--- TO BE DONE ---
Rewrite the lines below as a numbered list, omitting any blank lines and leaving out the pictures.

__________

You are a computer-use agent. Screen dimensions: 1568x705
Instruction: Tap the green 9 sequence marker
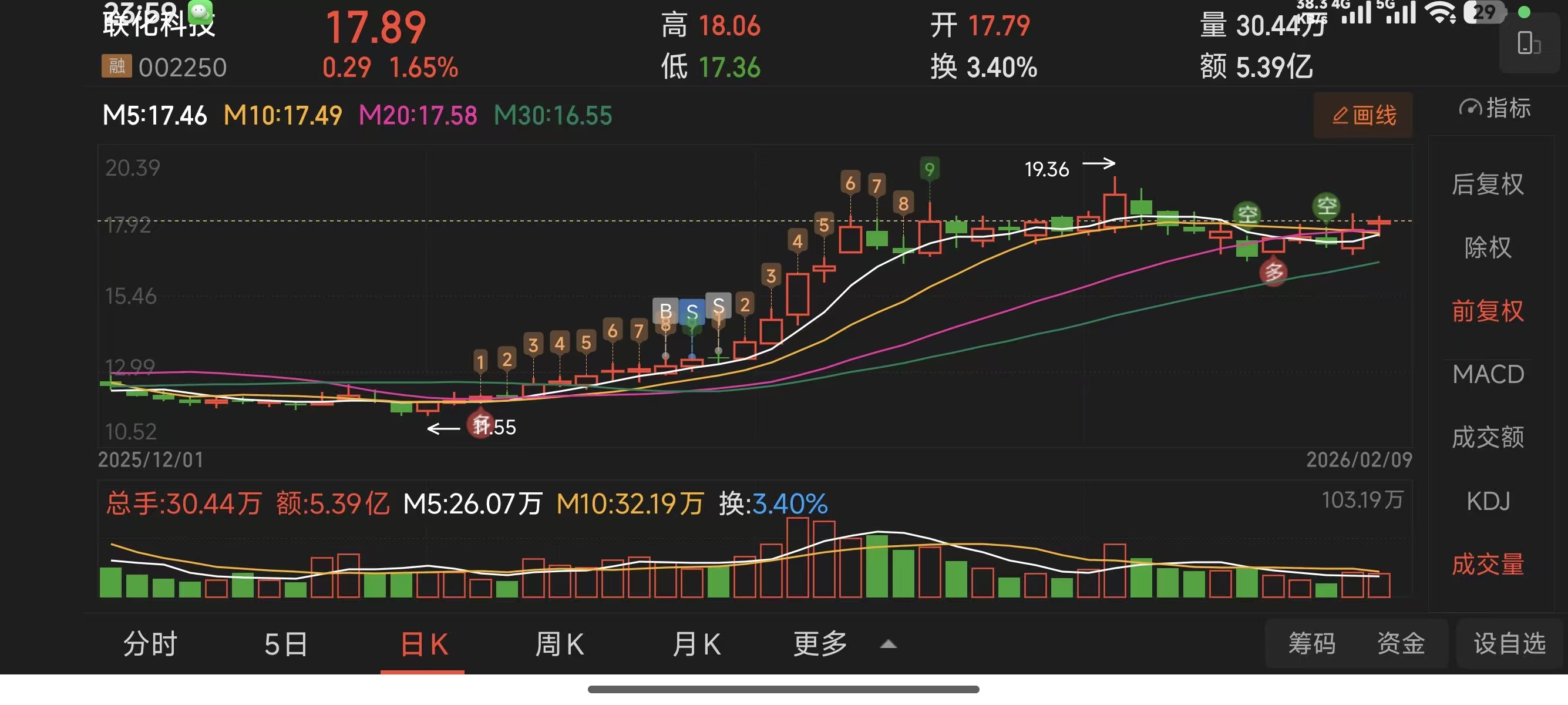(x=929, y=169)
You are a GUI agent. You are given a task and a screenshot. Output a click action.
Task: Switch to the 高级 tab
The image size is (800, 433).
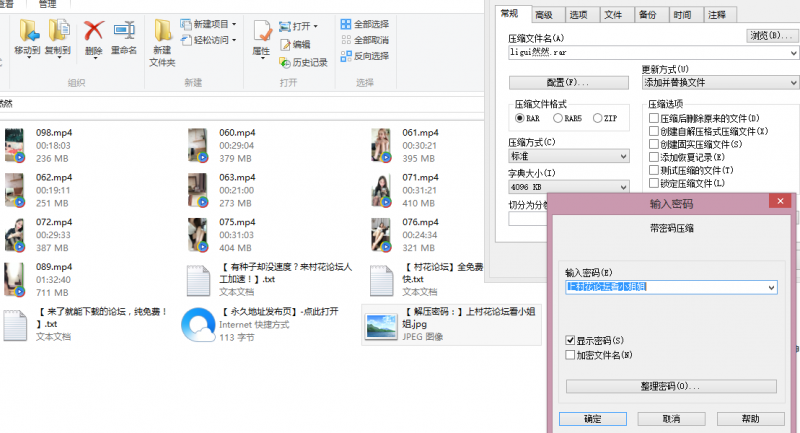(543, 14)
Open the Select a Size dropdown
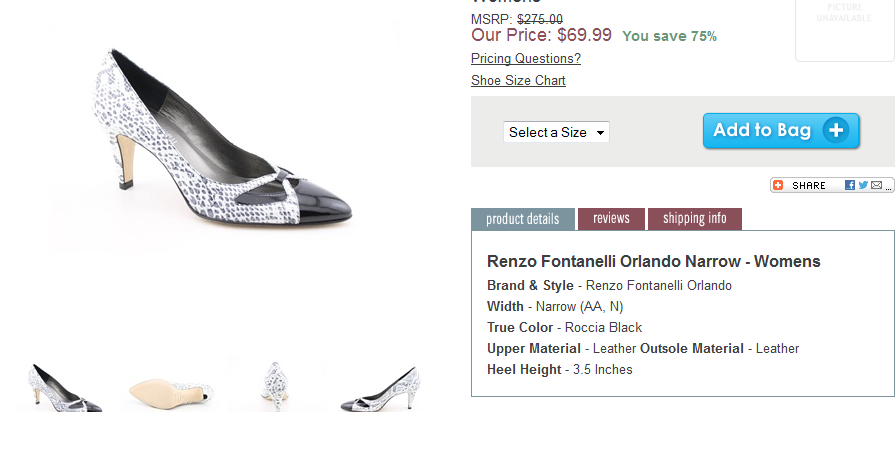This screenshot has width=896, height=472. pyautogui.click(x=556, y=132)
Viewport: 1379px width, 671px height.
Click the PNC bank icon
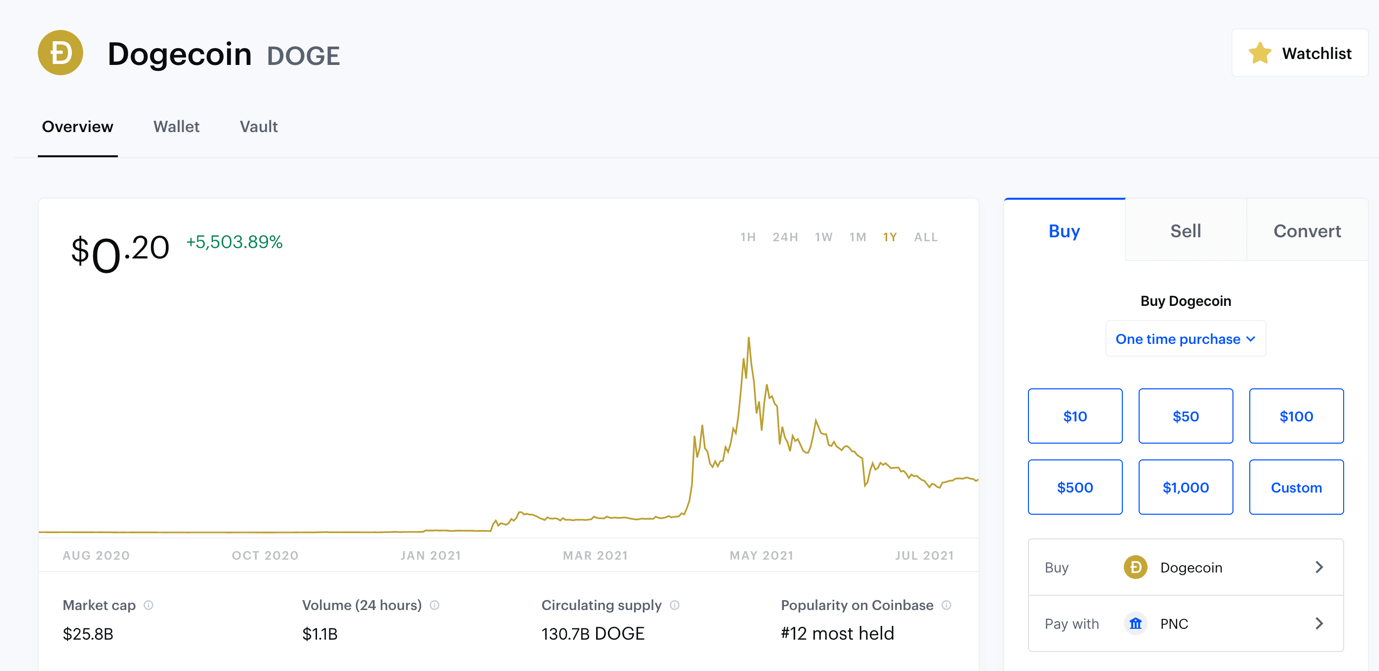click(1135, 624)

__________

--- EXERCISE RESULT ---
1. You are a computer-use agent. Screen dimensions: 1568x705
2. Instruction: Tap the green 9 sequence marker
3. (x=929, y=169)
4. You are a GUI agent. You are given a task and a screenshot. Output a click action.
5. Task: Switch to the 高级 tab
6. The image size is (800, 433).
7. (543, 14)
8. Open the Select a Size dropdown
9. This screenshot has width=896, height=472. pyautogui.click(x=556, y=132)
10. Viewport: 1379px width, 671px height.
11. Click the PNC bank icon
12. click(1135, 624)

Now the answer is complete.